__The request__
Starting at the row containing "Image resolution: width=502" and continuing through the row containing "[x=116, y=131]", present those rows as a numbered list, omitting blank lines.

__Information given__

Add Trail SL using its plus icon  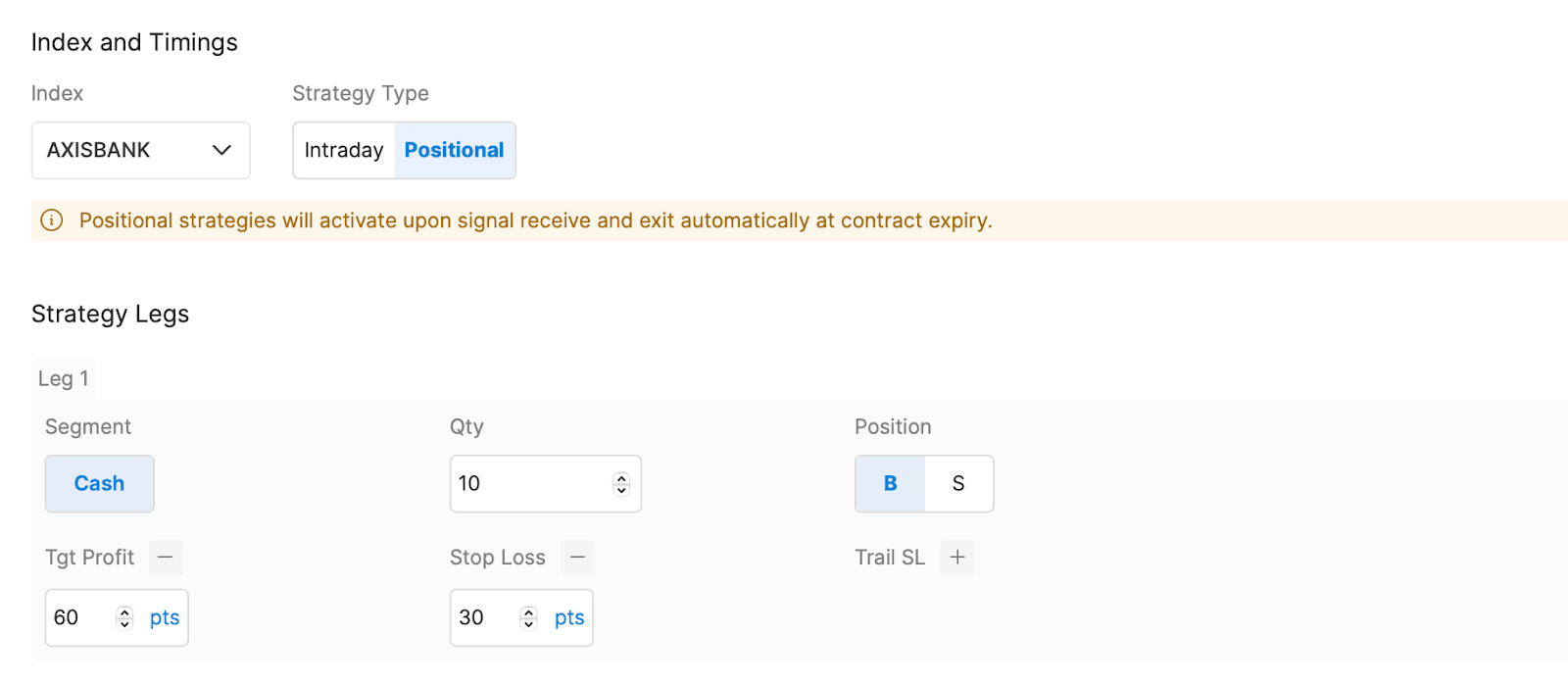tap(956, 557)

--

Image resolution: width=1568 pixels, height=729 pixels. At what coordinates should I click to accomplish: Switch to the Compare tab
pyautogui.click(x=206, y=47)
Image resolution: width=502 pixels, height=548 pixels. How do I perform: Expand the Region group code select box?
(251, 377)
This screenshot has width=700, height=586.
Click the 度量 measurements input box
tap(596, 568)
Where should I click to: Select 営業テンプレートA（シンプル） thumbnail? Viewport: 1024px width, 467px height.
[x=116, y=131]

__Solution for this problem__
1. Image resolution: width=502 pixels, height=548 pixels. How do I perform: Expand the Region group code select box?
2. (251, 377)
3. This screenshot has width=700, height=586.
4. Click the 度量 measurements input box
5. tap(596, 568)
6. Where should I click to: Select 営業テンプレートA（シンプル） thumbnail? Viewport: 1024px width, 467px height.
7. [x=116, y=131]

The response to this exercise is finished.